Small stone Tribute to Hermes |
We create because we can and we must. Idle on the beach today I saw the excellent stones that were calling to be piled into these small sculptural formations. We see these on beaches and at trailheads. We pile one stone upon another as a tribute to Hermes who will see us on a safe journey. Hermes delivers messages from the gods, is the the go-between worlds of the mortal and divine, and guides people when they die to the underworld. He is the protector of travelers and boundaries, orators, poets, literature, sports, athletics, invention, and the finder of things lost or stolen. Hermes is most often seen carrying the cadeusus, the staff of crossed snakes with wings above and which is different from the symbol of the physician which is the Rod of Asclapius and has only one snake.

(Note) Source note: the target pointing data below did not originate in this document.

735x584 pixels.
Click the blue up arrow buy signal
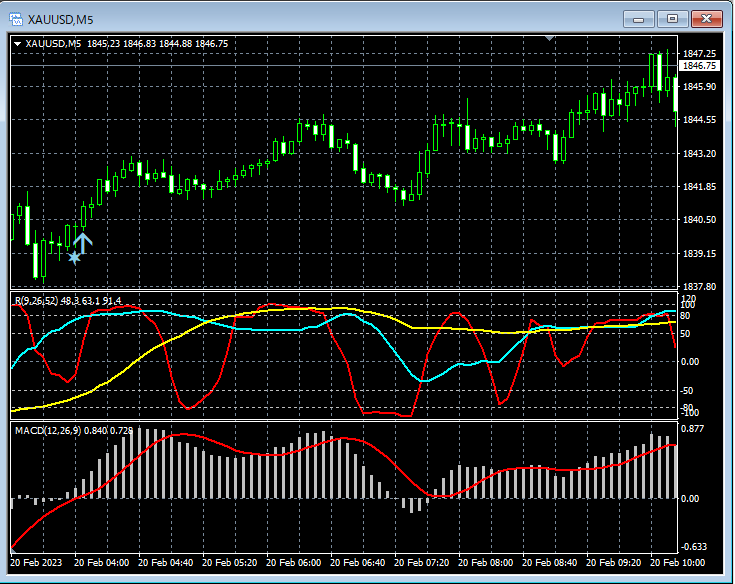point(83,240)
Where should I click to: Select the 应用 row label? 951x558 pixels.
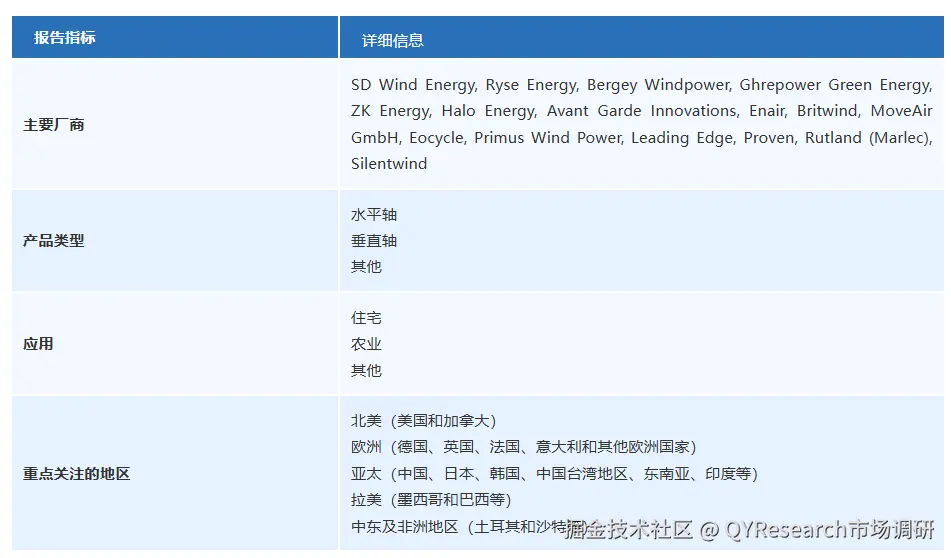pyautogui.click(x=38, y=344)
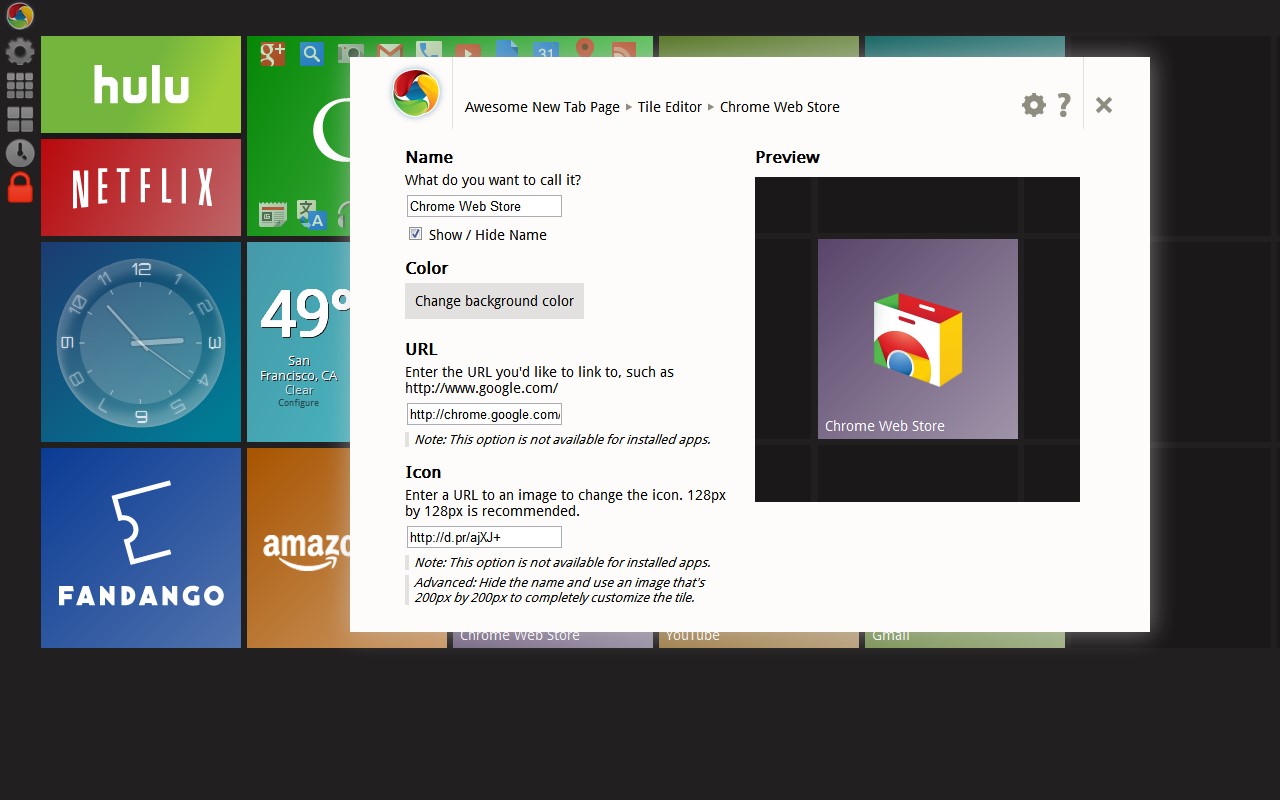Click the Change background color button
The image size is (1280, 800).
494,300
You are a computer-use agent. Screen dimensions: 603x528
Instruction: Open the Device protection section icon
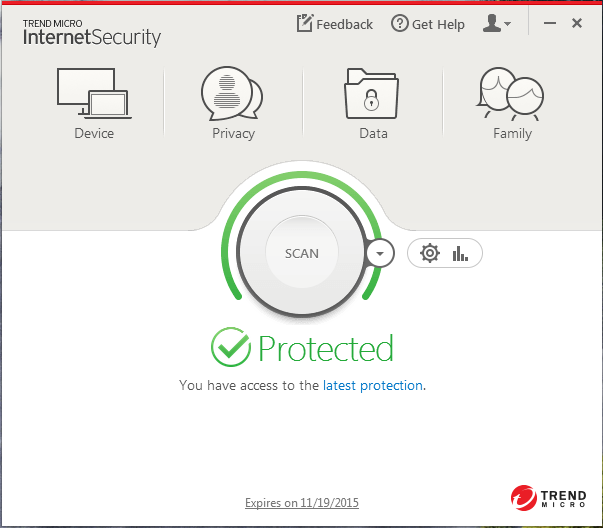coord(94,93)
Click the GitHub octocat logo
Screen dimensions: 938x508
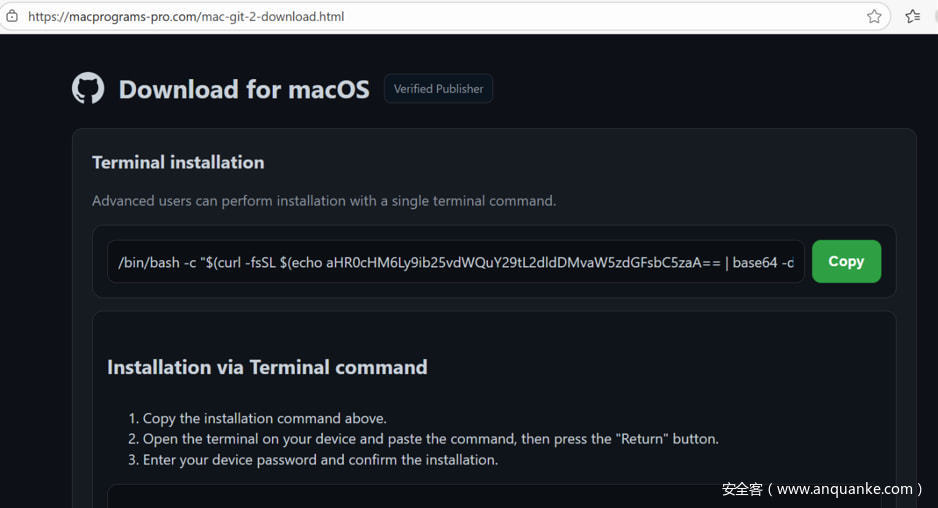[88, 89]
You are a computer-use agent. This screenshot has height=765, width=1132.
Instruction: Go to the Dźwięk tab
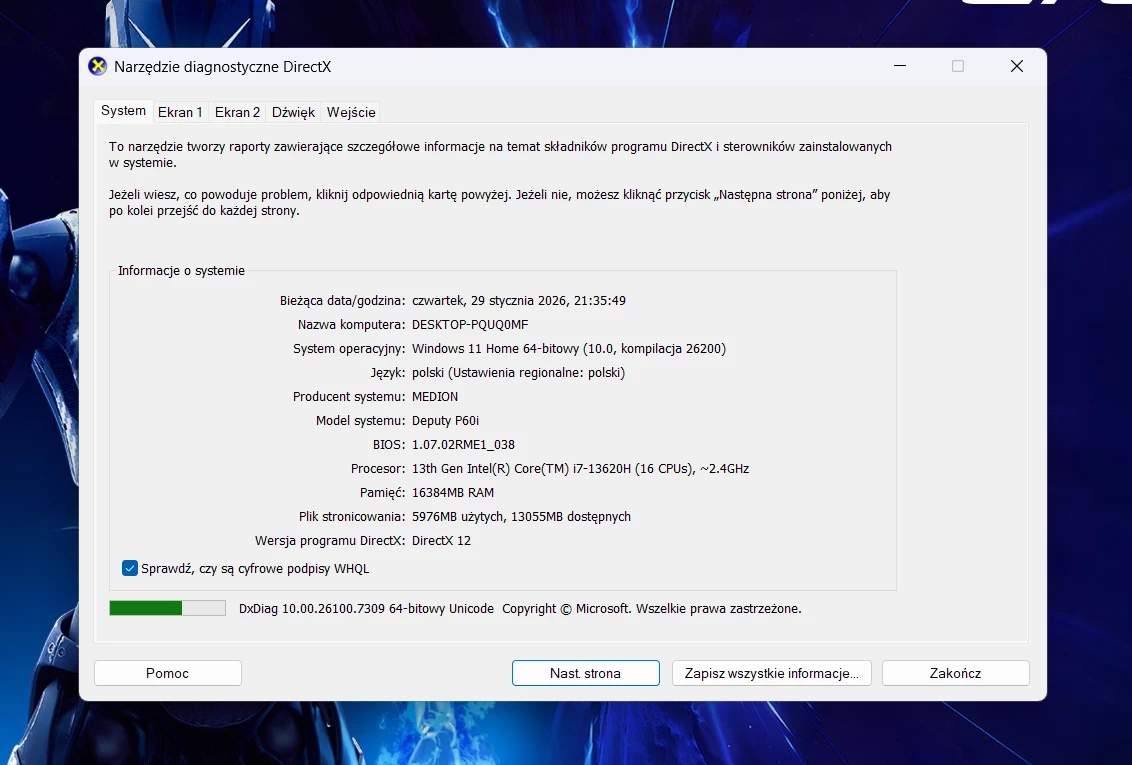[293, 112]

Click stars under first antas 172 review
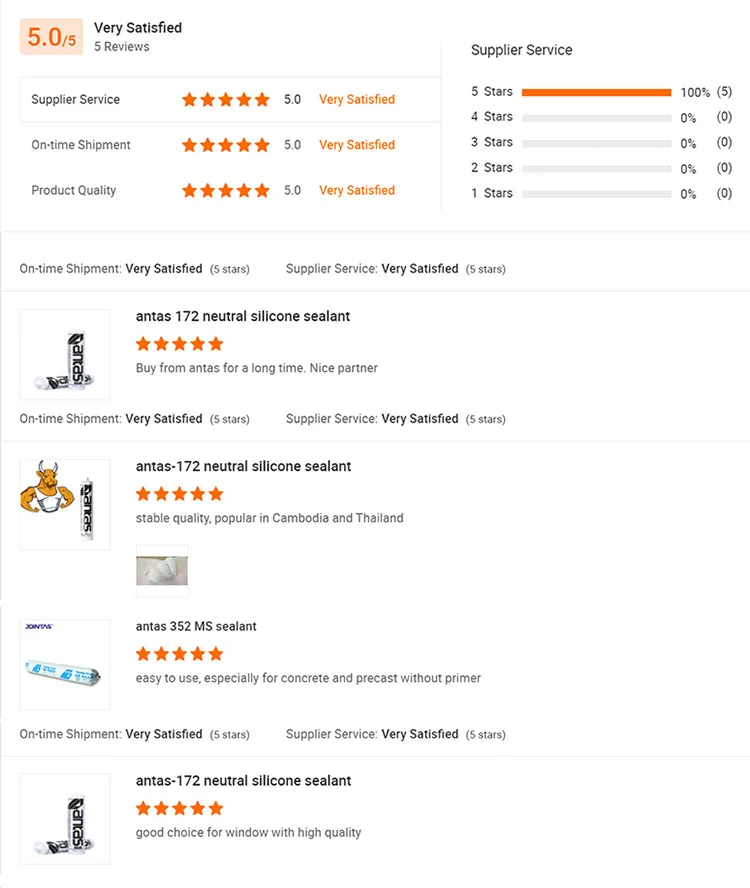180,344
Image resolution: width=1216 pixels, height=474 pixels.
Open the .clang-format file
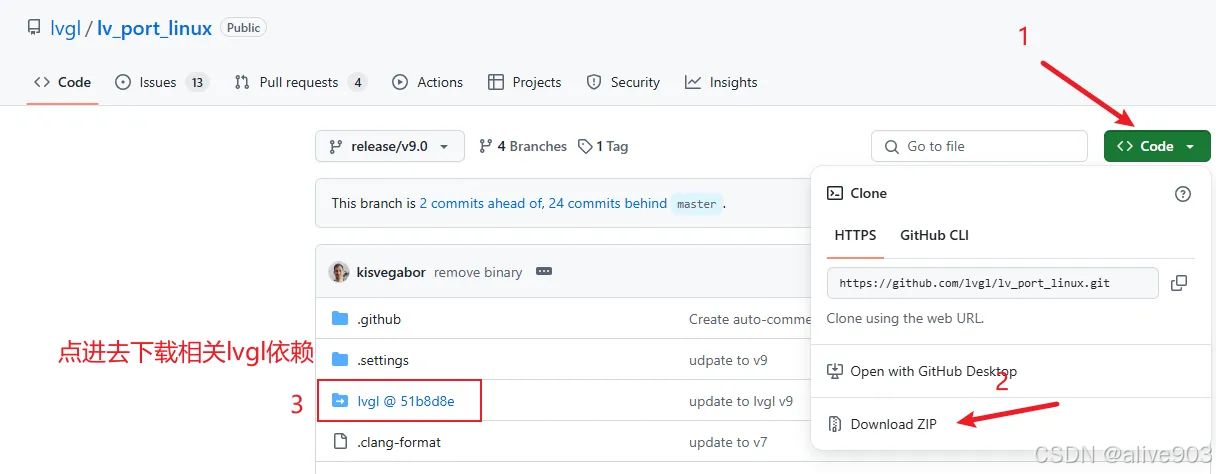[399, 442]
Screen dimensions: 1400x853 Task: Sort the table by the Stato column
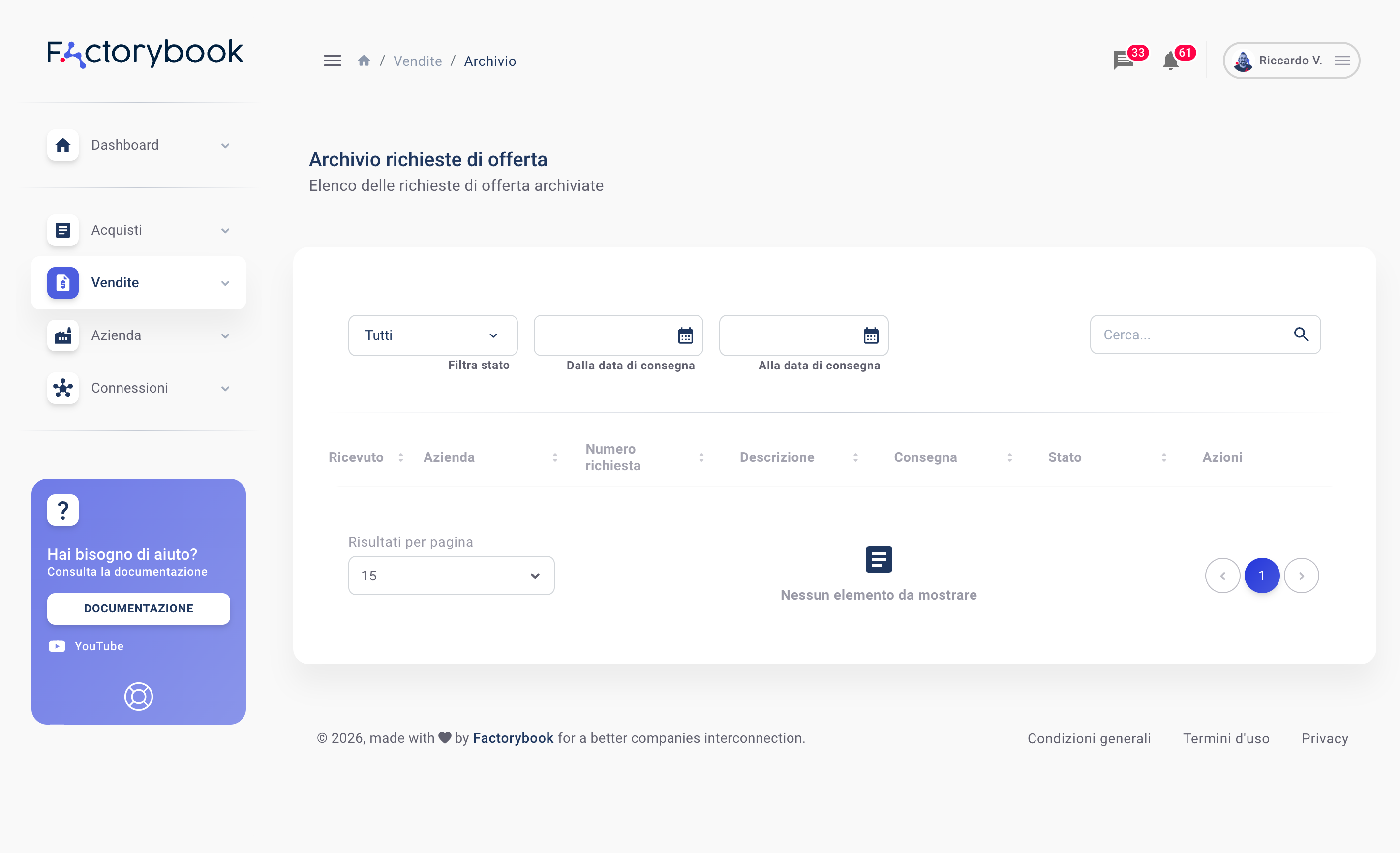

On a quiet stone wall at the beach. |
Jizo has a long mythological beginning and is said to have developed in China, more so than in India, and then to have been modified again with the development of devotion to Jizo in Japan. Early mythic connections come from the Hindu goddess Prithvi, associated with the earth and fertility, who is the mother of all creatures and the consort of the sky. Much later in China, Jizo was connected with Kokuzo Bosatsu who represented space so that the two paired together represented the blessings of earth and space. In the Jizo Bosatsu Sutra, a 7th Century Chinese translation from Sanskrit, Prithvi vows to use all her miraculous powers to protect Jizo devotees. Here is an interesting marriage of Hinduism referred to in a Buddhist sutra that I suggest has Greek influence.
Greek influence has already occurred in India long before the development of Jizo and the merging of mythic forces is very possible and likely. Hermes as an essential figure in the pantheon is completely present in the culture of Alexander and his retinue. To transfer this responsibility that Hermes carried in his messaging and care of the underword seems totally natural in its development and transfer into China and Japan once the pagan world diminished. The archetypal responsibility would not just be abandoned, but would be redrawn and expressed in a means that spoke in the adoptive culture. This entails a great deal of study and elucidation and is too big a subject for this column and I'm not doing it justice, but it touches me as another example of syncretic mythical development from Greek and Indian symbols and practices with the Buddhist Asian and Mediterranean pantheons.